Another incident that the ill-fated lovers faced was the letter that never reached Romeo. The explanation of this event lies in Act 5 Scene 2, “Going to find a barefoot brother out… Let here in this city visiting the sick and finding him, the searchers of the town, suspecting that we both were in the house where infectious pestilence did reign, sealed up the doors and would not let us forth, so that my speed to Mantra was stayed”. The chance of this very letter that was of so much importance would not each Romeo, was so little that it was almost unbelievable.
But as Shakespeare proposes, fate had it all set up. Fate had the letter not be sent. Fate also had Romeo drink the poison from a random show of an apothecary, who just happened to be carrying poison around with him. After hiding from the prince’s men and sneaking into Gullet’s burial Romeo drinks the poison and dies lying next to Juliet. After he dies Juliet wakes up from the effects of the potion she drank and finds her husband dead next to her, and through her sadness stabs herself and dies next to Romeo.
Fate had Juliet get engaged to another man, Paris, who had gained the liking of Lord Caplet. Juliet did not want to get married and hence squirmed her way out of marriage by drinking the magic potion. Fate had Romeo exiled, due to an incident where he kills a kinsmen of the Caplet family, in revenge for a good friend. So he, Romeo did not catch on to the trick Juliet had installed onto her family and friends to be with him. Fate had Romeo and Gullet’s love cursed from the very beginning, as said in the prologue “The fearful passage of their death-marked love”.

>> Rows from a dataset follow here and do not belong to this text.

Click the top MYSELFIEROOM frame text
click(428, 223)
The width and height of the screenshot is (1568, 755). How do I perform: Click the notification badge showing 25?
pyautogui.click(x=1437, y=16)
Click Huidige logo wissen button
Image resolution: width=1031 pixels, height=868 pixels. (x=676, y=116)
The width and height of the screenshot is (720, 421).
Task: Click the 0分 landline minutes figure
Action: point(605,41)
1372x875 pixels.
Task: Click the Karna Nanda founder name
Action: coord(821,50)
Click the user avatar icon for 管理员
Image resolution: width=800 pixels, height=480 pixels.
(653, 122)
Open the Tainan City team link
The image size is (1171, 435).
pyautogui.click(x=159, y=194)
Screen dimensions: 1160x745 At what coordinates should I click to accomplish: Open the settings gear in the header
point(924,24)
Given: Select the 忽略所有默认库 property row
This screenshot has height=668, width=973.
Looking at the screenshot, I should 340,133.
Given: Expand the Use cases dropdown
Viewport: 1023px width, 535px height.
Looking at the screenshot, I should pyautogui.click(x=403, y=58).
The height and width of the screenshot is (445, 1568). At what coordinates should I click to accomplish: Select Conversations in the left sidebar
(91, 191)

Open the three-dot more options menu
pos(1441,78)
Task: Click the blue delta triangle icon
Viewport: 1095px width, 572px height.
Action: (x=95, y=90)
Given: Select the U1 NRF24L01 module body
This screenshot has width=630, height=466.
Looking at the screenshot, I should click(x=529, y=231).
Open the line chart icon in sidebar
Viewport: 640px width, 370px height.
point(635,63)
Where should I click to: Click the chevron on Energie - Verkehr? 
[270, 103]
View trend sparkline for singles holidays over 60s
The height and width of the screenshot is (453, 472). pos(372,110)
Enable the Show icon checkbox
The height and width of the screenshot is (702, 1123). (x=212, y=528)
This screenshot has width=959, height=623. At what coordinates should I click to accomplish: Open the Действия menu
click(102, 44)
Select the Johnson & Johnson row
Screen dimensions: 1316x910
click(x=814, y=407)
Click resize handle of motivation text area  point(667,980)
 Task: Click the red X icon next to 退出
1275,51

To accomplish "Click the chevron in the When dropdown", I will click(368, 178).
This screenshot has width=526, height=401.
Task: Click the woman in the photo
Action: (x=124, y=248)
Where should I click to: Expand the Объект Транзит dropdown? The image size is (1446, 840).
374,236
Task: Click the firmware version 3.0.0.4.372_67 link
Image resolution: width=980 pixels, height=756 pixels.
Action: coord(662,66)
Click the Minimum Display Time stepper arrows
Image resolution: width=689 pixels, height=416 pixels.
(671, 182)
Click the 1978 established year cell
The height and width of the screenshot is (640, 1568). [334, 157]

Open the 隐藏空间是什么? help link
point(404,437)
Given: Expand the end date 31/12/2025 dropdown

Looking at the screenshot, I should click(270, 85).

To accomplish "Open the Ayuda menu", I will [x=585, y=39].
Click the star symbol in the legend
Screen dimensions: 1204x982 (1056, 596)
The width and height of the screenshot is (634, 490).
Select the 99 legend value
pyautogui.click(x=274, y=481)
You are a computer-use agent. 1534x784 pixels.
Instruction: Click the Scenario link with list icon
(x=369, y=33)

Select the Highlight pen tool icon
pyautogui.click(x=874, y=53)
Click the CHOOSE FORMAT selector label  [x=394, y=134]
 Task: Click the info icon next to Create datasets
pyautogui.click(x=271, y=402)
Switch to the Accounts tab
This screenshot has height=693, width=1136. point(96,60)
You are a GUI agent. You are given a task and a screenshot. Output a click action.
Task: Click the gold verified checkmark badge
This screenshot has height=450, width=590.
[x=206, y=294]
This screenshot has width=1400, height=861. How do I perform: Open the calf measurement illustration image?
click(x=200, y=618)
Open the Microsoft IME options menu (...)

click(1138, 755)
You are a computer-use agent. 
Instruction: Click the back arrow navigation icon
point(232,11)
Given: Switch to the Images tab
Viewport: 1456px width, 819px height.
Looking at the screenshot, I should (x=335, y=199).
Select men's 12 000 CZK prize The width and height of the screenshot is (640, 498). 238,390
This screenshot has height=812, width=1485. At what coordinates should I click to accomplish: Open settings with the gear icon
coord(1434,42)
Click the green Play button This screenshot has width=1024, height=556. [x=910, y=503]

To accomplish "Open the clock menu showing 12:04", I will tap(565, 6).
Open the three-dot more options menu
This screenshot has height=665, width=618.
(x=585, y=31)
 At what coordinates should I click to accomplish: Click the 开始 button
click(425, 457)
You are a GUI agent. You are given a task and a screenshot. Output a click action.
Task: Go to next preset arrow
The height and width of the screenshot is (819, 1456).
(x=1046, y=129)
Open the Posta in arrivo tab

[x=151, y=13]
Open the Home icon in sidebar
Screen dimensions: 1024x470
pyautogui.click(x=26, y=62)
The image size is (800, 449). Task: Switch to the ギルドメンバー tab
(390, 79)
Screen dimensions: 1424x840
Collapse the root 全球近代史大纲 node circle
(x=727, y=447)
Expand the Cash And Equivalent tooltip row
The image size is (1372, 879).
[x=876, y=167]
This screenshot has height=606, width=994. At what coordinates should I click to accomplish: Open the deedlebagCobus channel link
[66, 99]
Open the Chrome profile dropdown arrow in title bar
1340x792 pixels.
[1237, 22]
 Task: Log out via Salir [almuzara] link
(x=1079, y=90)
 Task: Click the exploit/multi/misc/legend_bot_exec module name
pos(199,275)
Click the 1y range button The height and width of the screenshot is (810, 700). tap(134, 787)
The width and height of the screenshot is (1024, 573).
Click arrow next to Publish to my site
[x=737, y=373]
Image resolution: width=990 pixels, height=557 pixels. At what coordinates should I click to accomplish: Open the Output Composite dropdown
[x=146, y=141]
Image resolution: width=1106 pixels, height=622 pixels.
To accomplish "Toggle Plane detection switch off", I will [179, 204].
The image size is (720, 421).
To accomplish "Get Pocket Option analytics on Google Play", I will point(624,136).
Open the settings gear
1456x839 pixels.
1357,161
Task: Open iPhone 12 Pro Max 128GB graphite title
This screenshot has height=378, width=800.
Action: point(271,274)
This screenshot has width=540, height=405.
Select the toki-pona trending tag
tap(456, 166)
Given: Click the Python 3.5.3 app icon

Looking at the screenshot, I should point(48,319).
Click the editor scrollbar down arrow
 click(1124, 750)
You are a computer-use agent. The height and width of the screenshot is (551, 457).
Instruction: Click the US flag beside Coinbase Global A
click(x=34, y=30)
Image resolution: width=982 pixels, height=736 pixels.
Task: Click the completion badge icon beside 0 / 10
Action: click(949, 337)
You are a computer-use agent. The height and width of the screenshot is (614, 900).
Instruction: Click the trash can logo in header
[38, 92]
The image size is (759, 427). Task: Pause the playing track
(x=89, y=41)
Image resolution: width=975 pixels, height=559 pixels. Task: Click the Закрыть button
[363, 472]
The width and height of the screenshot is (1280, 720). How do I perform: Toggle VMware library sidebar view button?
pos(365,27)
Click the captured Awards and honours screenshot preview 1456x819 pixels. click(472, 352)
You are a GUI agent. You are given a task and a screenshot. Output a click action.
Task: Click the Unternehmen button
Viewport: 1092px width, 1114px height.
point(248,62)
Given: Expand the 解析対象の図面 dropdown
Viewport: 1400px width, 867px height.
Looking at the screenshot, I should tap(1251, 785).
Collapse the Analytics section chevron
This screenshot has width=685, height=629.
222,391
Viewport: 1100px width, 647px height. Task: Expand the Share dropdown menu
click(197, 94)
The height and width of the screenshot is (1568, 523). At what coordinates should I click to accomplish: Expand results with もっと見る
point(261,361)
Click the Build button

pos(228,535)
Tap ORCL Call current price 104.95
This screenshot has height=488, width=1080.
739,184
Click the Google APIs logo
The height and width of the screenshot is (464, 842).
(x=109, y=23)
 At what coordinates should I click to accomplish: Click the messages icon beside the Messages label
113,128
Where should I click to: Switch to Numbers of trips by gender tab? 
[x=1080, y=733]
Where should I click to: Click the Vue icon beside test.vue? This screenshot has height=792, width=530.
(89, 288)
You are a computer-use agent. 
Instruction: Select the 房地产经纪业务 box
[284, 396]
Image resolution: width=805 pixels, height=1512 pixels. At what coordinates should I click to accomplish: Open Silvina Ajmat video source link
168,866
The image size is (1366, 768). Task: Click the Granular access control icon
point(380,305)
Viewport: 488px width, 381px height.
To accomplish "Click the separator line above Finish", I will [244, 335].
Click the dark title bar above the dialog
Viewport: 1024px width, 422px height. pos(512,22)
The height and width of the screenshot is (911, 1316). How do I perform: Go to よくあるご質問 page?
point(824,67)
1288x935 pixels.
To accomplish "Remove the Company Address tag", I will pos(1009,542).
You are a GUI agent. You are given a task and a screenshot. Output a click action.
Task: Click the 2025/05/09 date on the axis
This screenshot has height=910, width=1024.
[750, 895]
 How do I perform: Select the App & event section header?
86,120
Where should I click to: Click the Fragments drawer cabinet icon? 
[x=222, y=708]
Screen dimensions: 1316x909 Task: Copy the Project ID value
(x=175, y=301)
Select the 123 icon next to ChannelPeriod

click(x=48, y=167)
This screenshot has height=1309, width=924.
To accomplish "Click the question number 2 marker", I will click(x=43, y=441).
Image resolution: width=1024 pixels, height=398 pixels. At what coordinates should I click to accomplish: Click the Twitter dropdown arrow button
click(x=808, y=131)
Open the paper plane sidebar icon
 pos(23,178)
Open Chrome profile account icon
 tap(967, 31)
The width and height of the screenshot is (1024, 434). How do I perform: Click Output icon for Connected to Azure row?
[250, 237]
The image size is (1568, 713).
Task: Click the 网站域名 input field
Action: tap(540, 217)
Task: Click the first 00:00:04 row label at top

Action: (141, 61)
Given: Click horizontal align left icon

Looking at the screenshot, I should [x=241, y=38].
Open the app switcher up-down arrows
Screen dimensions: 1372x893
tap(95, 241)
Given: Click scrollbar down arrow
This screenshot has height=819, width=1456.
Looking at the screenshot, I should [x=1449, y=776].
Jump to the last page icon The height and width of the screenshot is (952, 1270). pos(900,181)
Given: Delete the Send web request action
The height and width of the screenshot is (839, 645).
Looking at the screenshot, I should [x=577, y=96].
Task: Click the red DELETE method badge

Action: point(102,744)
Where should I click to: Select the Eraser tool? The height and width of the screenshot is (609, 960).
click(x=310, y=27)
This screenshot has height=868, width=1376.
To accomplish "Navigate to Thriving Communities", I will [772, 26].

All in all, Shakespearean attempt at proving the existence of Fate is shown in the smallest, littlest details ever imagined possible, in the tragic ply, Romeo and Juliet. Figurative language and incidents both play as the technique Shakespeare chose to use in the novel. And the topic Fate just stands as an explanation of why things turned out the way it did in Romeo and Juliet. The topic of which Shakespeare writes of is important to readers because it might not just be a topic. It might instead be a message. Like for instance; even the wildest dreams can come true. So keep believing in them.